After the growth of +2.7% recorded in 2022, this year the Growth in world trade will mark a more contained and equal to +1.7%. This is foreseen by the World Trade Organization signaling that growth will continue to be in 2023 below average despite slight positive update of last year's world gross domestic product projections autumn (in October the estimate for 2023 was of a growth of +1,0%). The WTO has specified that the growth forecast lower than expected in 2023 is also a consequence of the Significant collapse recorded in the fourth quarter of 2022: if in the First three quarters of last year, in fact, year-on-year growth year of the volume of world trade had been on average of +4.2%, In the last quarter of 2022 the increase fell to +2.4%. In its new Global Trade Outlook and Statistics report, the WTO has specified that if the final data of +2.7% of last year turned out lower than the growth of +3.5% expected Last October for the whole of 2022, however, it was close to the previous estimate of +3.0% formulated a year ago which was based on simulations to assess the economic impact of war Russia-Ukraine.

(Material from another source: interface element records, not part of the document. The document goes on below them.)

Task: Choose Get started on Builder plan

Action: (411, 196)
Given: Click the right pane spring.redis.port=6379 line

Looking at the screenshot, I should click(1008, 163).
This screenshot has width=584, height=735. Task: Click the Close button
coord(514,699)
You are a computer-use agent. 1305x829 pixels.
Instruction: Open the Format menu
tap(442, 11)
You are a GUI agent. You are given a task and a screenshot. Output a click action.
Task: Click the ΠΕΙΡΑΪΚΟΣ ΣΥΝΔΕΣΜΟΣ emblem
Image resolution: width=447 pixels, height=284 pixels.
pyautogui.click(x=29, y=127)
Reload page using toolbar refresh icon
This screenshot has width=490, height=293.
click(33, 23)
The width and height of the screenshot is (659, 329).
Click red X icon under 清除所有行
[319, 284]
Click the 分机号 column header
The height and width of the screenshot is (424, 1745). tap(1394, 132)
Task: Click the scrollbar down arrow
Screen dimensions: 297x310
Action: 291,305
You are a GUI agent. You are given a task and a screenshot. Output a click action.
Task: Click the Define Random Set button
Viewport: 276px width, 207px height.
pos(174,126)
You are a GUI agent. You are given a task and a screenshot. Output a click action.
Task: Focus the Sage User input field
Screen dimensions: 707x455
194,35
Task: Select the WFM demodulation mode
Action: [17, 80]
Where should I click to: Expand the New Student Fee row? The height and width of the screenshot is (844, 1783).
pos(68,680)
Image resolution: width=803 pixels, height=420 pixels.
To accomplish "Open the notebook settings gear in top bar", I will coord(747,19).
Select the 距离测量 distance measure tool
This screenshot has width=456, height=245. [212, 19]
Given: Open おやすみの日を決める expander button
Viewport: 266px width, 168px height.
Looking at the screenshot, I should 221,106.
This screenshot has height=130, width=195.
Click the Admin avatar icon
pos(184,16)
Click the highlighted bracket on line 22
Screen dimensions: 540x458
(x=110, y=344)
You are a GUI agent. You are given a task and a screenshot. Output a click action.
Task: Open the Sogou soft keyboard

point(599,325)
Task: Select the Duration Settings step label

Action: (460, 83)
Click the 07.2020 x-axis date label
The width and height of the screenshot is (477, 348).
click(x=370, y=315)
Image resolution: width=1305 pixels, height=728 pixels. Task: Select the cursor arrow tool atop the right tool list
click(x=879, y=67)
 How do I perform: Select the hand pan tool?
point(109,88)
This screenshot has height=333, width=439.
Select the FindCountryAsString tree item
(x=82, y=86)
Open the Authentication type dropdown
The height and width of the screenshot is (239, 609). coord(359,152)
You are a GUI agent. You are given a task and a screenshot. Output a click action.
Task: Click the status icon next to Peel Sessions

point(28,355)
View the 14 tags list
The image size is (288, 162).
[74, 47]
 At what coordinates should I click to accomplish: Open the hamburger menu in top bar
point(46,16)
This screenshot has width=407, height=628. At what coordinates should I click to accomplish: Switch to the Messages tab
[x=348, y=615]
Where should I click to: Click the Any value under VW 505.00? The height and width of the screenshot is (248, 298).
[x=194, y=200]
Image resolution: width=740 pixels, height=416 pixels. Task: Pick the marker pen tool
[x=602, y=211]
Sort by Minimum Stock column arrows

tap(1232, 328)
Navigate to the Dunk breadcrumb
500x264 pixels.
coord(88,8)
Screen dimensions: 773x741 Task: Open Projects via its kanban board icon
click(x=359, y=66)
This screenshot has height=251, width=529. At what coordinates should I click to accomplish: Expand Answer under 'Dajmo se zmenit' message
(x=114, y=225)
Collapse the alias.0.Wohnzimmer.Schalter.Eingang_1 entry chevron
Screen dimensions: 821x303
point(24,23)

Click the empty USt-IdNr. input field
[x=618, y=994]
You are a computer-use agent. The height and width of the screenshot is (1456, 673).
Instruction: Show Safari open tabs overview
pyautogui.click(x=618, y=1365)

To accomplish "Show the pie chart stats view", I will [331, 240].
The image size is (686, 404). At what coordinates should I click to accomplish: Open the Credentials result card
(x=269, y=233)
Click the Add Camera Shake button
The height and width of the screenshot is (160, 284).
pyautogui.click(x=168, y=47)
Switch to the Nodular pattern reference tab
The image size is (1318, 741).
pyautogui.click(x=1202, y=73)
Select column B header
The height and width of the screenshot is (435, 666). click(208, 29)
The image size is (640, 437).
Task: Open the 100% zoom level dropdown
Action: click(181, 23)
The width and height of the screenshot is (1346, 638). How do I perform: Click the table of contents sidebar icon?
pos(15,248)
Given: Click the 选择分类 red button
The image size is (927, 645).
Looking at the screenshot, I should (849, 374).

The new WTO report makes clear that the new forecast of growth of +1.7% in 2023, compared to the previous estimate of +1.0% in October, also based on the key factor the easing of controls in China due to the Covid-19 pandemic whereas it is expected to trigger pent-up demand from Chinese consumers, and consequently stimulate international trade.
"Trade - commented the Director-General of the WTO, Ngozi Okonjo-Iweala - continues to be a resilient force of the world economy, but in 2023 it will remain under pressure of external factors. This - he underlined - makes it even more it is important for governments to avoid fragmentation of trade and refrain from introducing barriers to trade. Investing in multilateral cooperation on trade, as members have done of the WTO at our twelfth ministerial conference of the last June - it has highlighted - would strengthen the economic growth and people's standard of living in the long term'.
As for 2024, while specifying that the estimate is more uncertain than usual due to the presence of considerable risks of Downside, including geopolitical tensions, shock food supply and the possibility of Unforeseen consequences linked to monetary tightening, currently the WTO believes that next year the growth of world trade should rise to +3.2% (with GDP up +2.6%).